Texas Attorney General Ken Paxton filed a brief Tuesday morning to defend campus carry, just one day after the new state law went into effect.
Students, faculty and visitors licensed to conceal and carry can now do so on college campuses but campus carry could be short-lived.
On Thursday, a federal judge will determine whether to grant a request from three University of Texas at Austin professors to block the campus carry law, before the fall semester begins later this month.
Paxton asked the U.S. District Court Tuesday to dismiss the lawsuit filed, which he described as “frivolous.”
Filed in July, the suit refers to the campus carry law as “overly solicitous” and “dangerously-experimental.”
Paxton said he’s confident the lawsuit will be dismissed “because the Legislature passed a constitutionally-sound law.”
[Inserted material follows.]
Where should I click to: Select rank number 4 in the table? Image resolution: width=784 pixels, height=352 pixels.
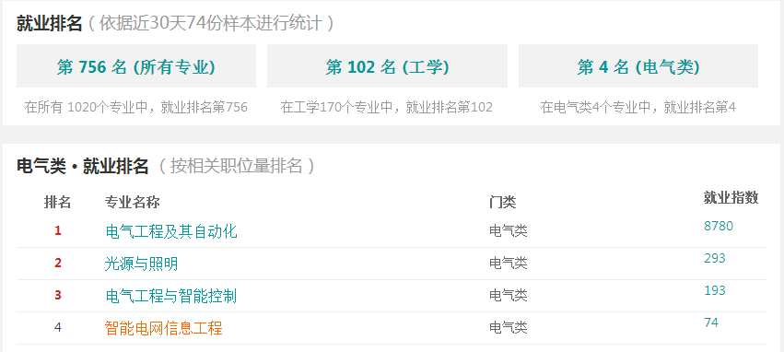tap(58, 327)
In a statement written statement released Tuesday, Paxton said “There is no legal justification to deny licensed, law-abiding citizens on campus the same measure of personal protection they are entitled to elsewhere in Texas.”
In between summer school exams, students discussed the new law and talked about safety on Austin’s campus Tuesday afternoon. “We’re allowed to do this under the Second Amendment right,” said Austin Cole, a PhD Candidate UT.
Other students said professors should have the right to say “my classroom, my rules.” A college senior, Samantha Quintanilla said some teachers already ban cell phones and laptops and each professor sets different parameters for their own classrooms. “Why not give them that opportunity when it’s also their safety?” Quintanilla said, “and I think when we are in a classroom it’s also their responsibility as professors to protect us.”
Students for Concealed Carry have long argued guns add a layer of protection that’s needed on college campuses.
A junior, Cooper Latimer said he feels less safe at UT since campus carry went into effect. “We already have an abundance of guns everywhere else and it’s obviously become a problem,” Latimer said.
Cole, who supports campus carry, said he will not bring a gun on campus but as he sees it, the law is about protecting the U.S. Constitution and people’s Second Amendment rights.
“This is a public university,” Cole said, “you have a responsibility to uphold the rights of individuals on your campus.”
Private universities can opt out of the law and all but one private college ban guns on campus.
Gov. Abbott signed campus carry and open carry into law on June 13, 2015. The legislation allowed public university presidents to designate “gun-free zones” on college campuses.